Emergency room physicians are trained to work in an intense environment.
They tend to be high-energy people. In the business, they're affectionately
known as "adrenaline junkies."
This isn't the place for slow, methodical work. When the crunch comes,
emergency room physicians have to make quick, educated guesses to save people's
lives. But they also have to respond to the more mundane aspects of the emergency
ward -- infants with high fevers, fingers accidentally severed in cooking
accidents, children who have tumbled from jungle gyms.
In the U.S., there has been a tremendous strain on emergency rooms in the
last 10 years, as the health-care profession tries desperately to cut costs.
Ian Cummings, president of the Association of Emergency Physicians, predicts
that ER medicine will undergo a phenomenal amount of change within the next
10 years.

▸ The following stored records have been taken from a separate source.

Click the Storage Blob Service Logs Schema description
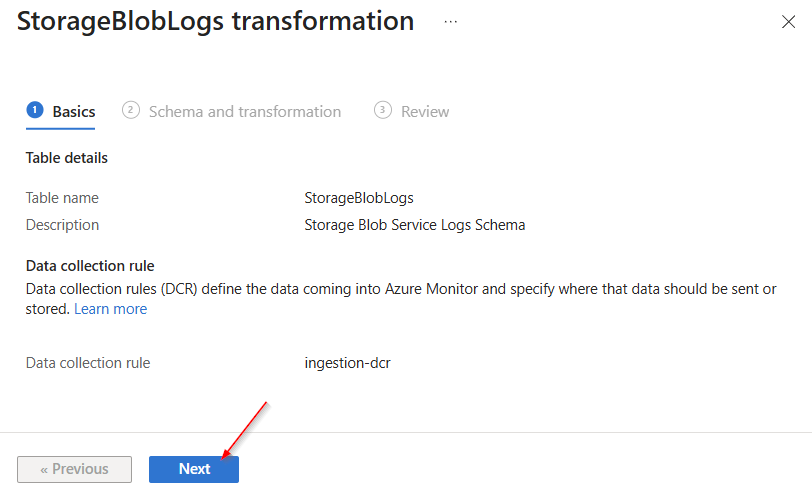Viewport: 812px width, 496px height. pos(414,225)
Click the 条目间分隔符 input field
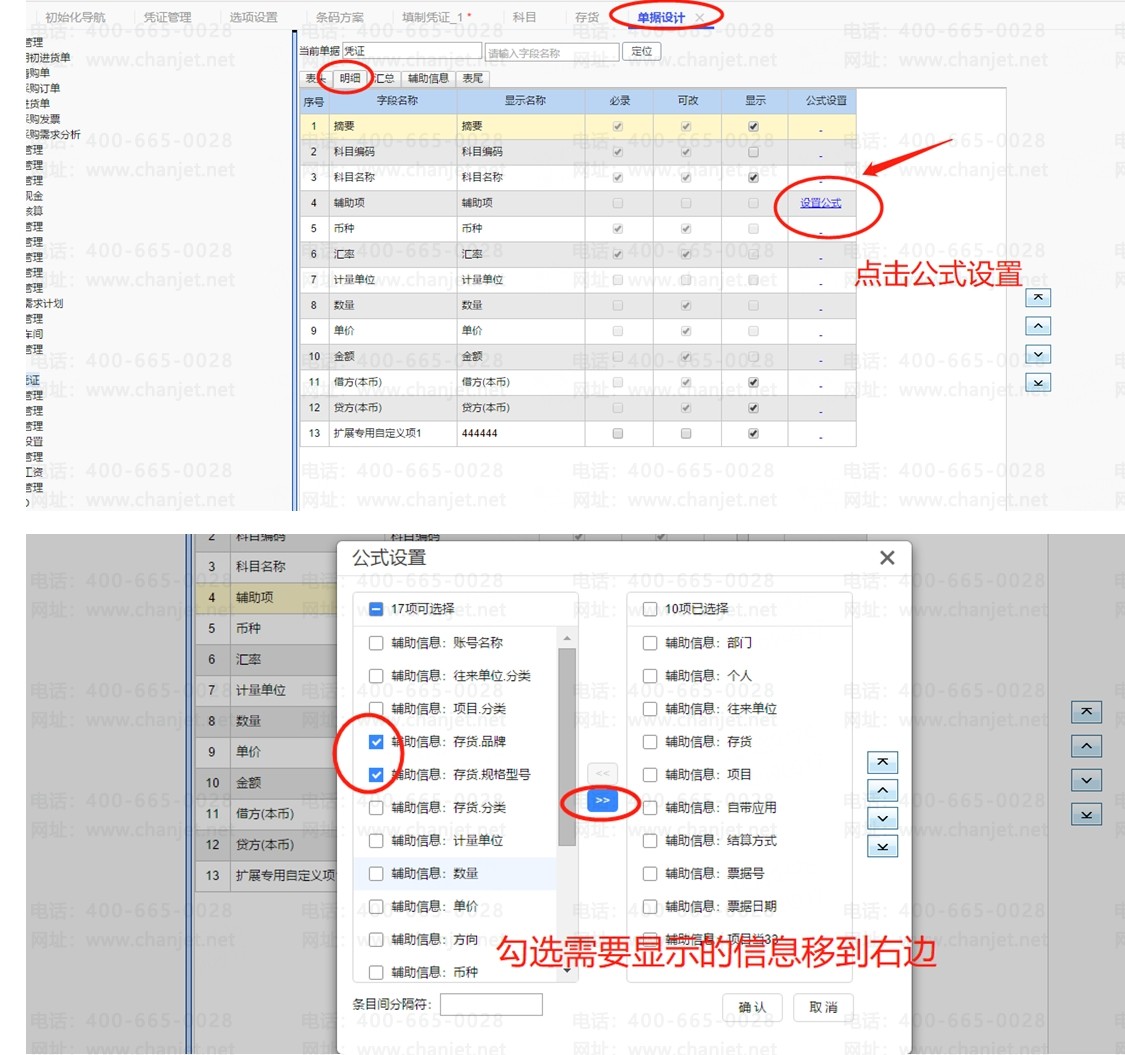Image resolution: width=1125 pixels, height=1055 pixels. [x=491, y=1004]
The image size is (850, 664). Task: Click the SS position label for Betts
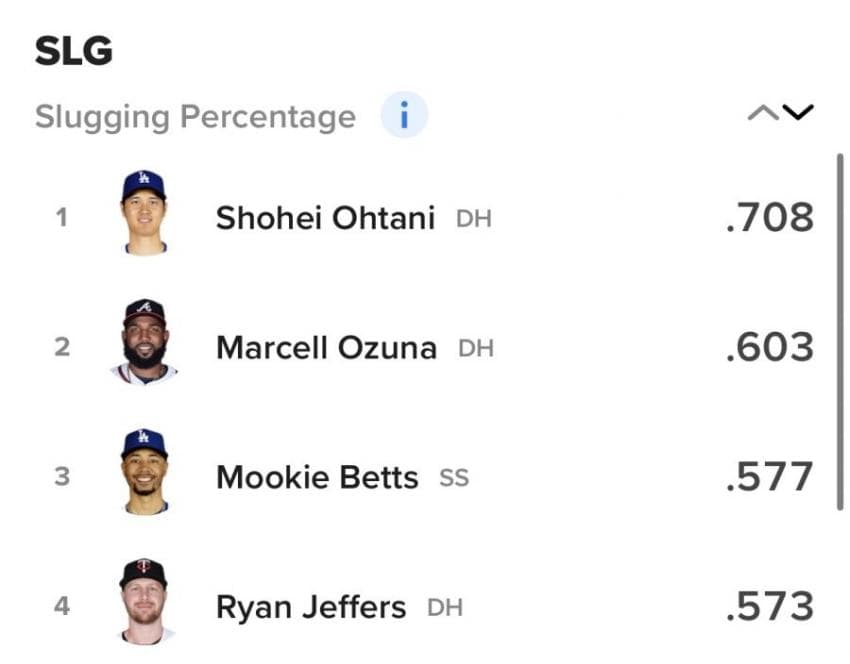pos(454,478)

As money becomes even tighter, he expects emergency rooms will develop
better ways of diagnosing patients, and even methods of caring for them faster.
Typically, smaller communities haven't always looked for physicians certified
in emergency treatment, but that trend too is changing. The greatest need,
as with all areas of medicine, will continue to be care for rural communities.
Women continue to make up a minority of ER physicians, although that is
changing, says Dr. Janet Nuth, an emergency physician.
Women are realizing that while stressful, ER work does offer benefits that
a practice doesn't: regular work hours with no worries about being called
out in the middle of the night.
"It's still a very male-dominated profession, but more and more women are
going into it all the time. Ideally, it allows you to be at home with your
own kids as much as possible," says Nuth. "You don't have to worry about being
on call, or rushing to an emergency in the middle of the night."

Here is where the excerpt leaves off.